Even in cases where the patient is unable to control these muscles themselves, others have been known to intervene on their behalf. For example, doctors sometimes place tubes into the nose or throat of comatose patients to help them breathe easier or remove food from their throats, respectively. These interventions may also give the illusion that the patient is still conscious even though they are not responding otherwise.
Anesthesia, on the other hand, paralyzes your muscles, preventing food from moving through your digestive tract. This means that you cannot poop while under anesthesia.
Even when someone are in a coma, their other organs work normally. Urinary catheters, diapers, stool pans, and other products are used to manage their urine and poop. The Glasgow Coma Scale, which ranges from 3 (deep coma) to 15, is used to assess coma severity (awake and conscious). Someone who is awake and aware of their environment will have a GS score of 15, while someone who is in a deep coma would have a GS score of 3.
Your brain is the most important organ in your body, so it's normal to be worried about anything that could happen to it. However, unlike what some people may believe or fear, no one who is in a coma has been able to tell us they hear everything we hear or see everything we see. They can only respond to stimuli that reach their ears or eyes (for example, sounds or lights).
People who are in comas often have certain movements or responses to certain things because their brains are still working through the information it receives. For example, if you shake a sleeping baby, they might wake up crying. This doesn't mean that they aren't asleep or won't sleep again - it's just a natural response for them based on what they heard you do.
The same thing goes for people who are in comas.
Even if you are unable to eat, your bowels will continue to function, but not as regularly as before. You may pass a stool (poo) that is fairly watery and contains some mucous. There is no way of knowing how much food you have eaten so it is impossible to say with any certainty how much you should be passing daily. Your doctor will let you know what to expect after testing your stoolsfirst thing in the morning soon after you start the tube.

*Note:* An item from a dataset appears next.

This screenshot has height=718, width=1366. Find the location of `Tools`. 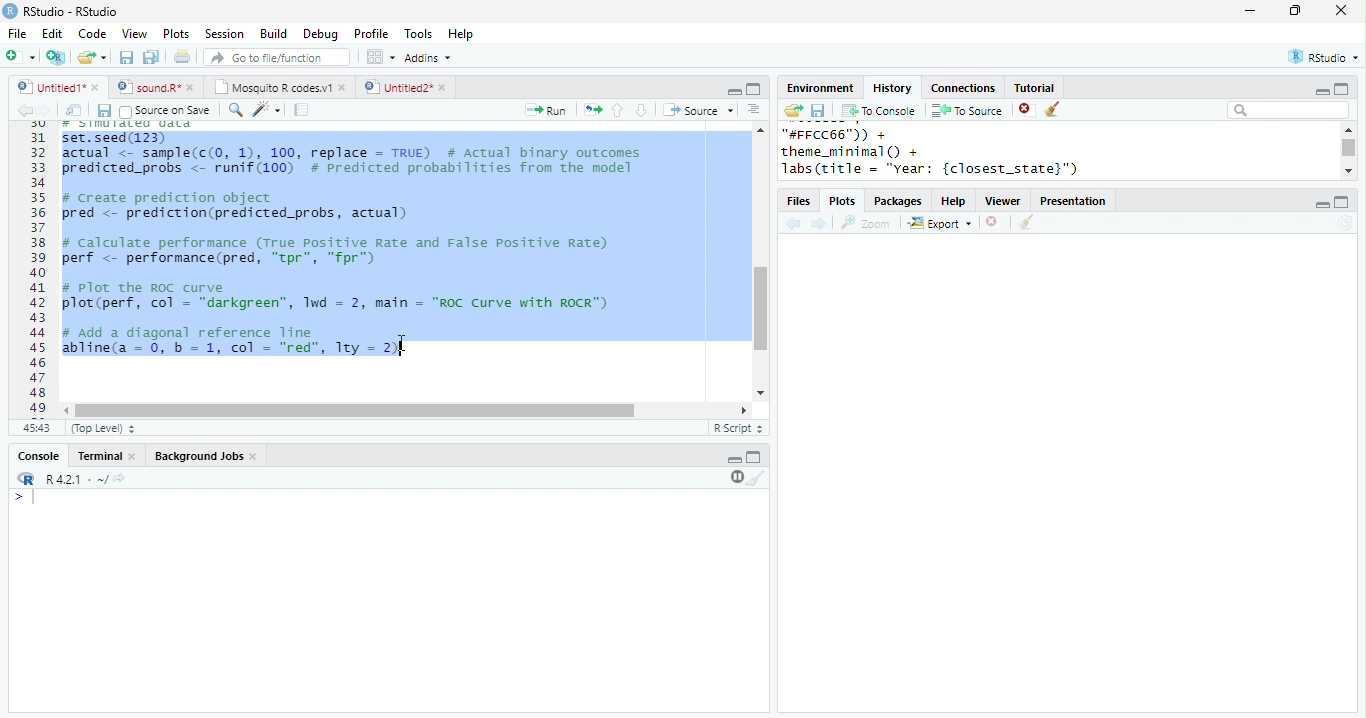

Tools is located at coordinates (419, 34).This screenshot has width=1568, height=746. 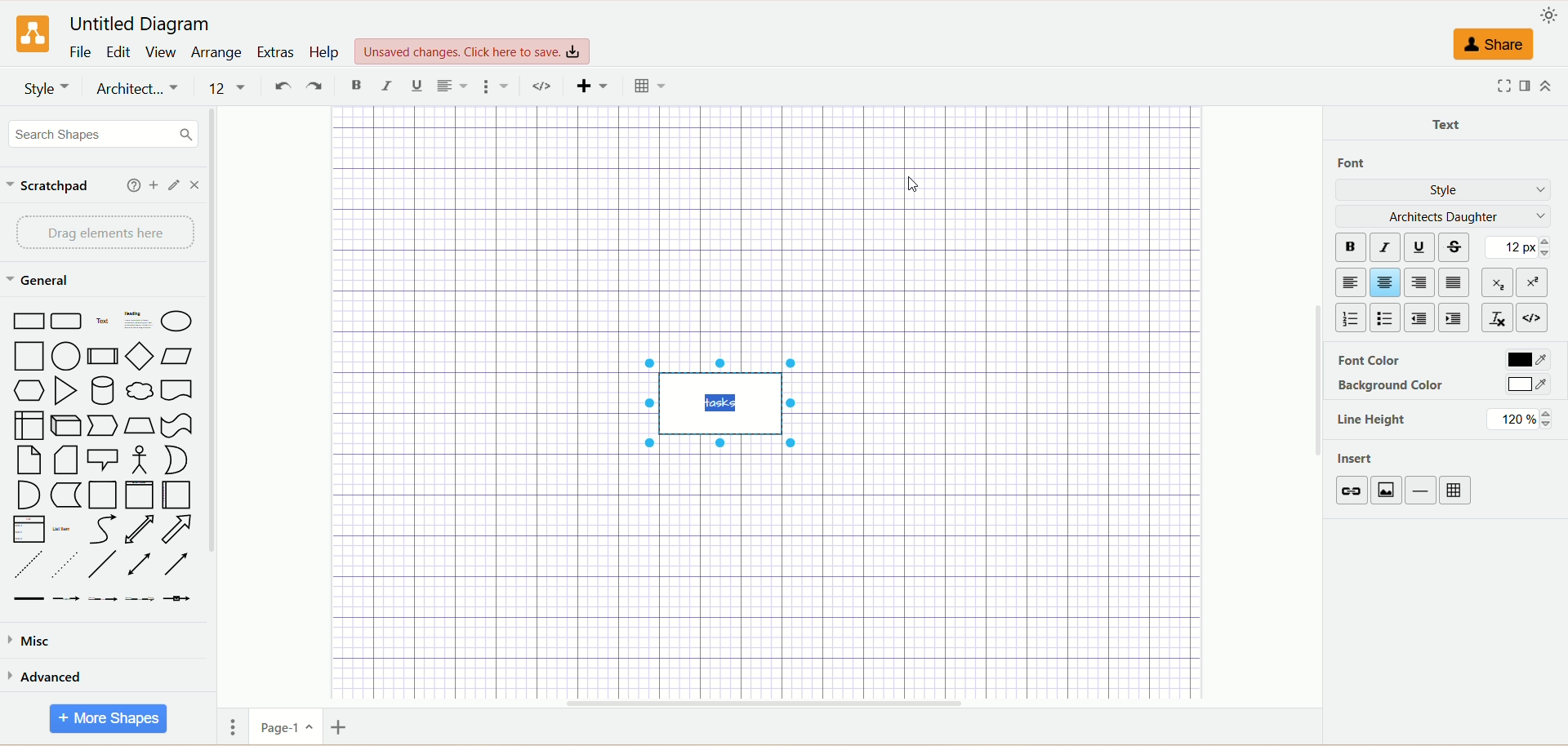 I want to click on Circle, so click(x=67, y=356).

In addition to the diarrhea caused by insufficient intake, you may also have loose motions due to lack of absorption of nutrients into your bloodstream. This can happen when you are not eating enough fat or fiber or when you are taking medications known as corticosteroids that can cause constipation as well as other health problems if they are used for long periods of time.
When you do not ingest sufficient amounts of fluids, your urine stream could be slowed down too. This is because fluid loses its water molecule when it becomes urine and so you need to replace these molecules if you want the flow of urine to be unaltered. Doctors often recommend increasing your fluid intake when you are using TPN because missing meals would otherwise lead to dehydration. However, you should only drink liquids that contain electrolytes such as milk, juice, and water with additives like flavoring agents or soda.
We're all guilty of it. Everyone poops; yet, not all defecate is made equal. While your bowel motions are normally regular and healthy, you may encounter constipation from time to time, or your stool may turn a strange colour of green (which is normal and can happen to anyone). Also known as faeces, stools are the solid material that comes out of your body in bowel movements.
Poison control center: If you get sick from something you ate, call your doctor or poison control center right away. It's best to call your health care provider even if you feel better after eating something toxic. They can help identify any other possible causes of your symptoms.
Nutritionist: If you're looking to spice up your stools, try adding some fruits or vegetables to your diet. Or if you're looking for a more substantial change, then try going vegan or vegetarian. Either way, make sure that you include enough fibre in your diet to keep things moving along down there.
Healthy habits: Create a habit of taking a walk each day. This will help clean out your colon and also boost your metabolism so you won't need to go to the bathroom as often!
Medication: Some medications can cause constipation. Talk to your doctor about changing your medication regimen if you're experiencing constipation.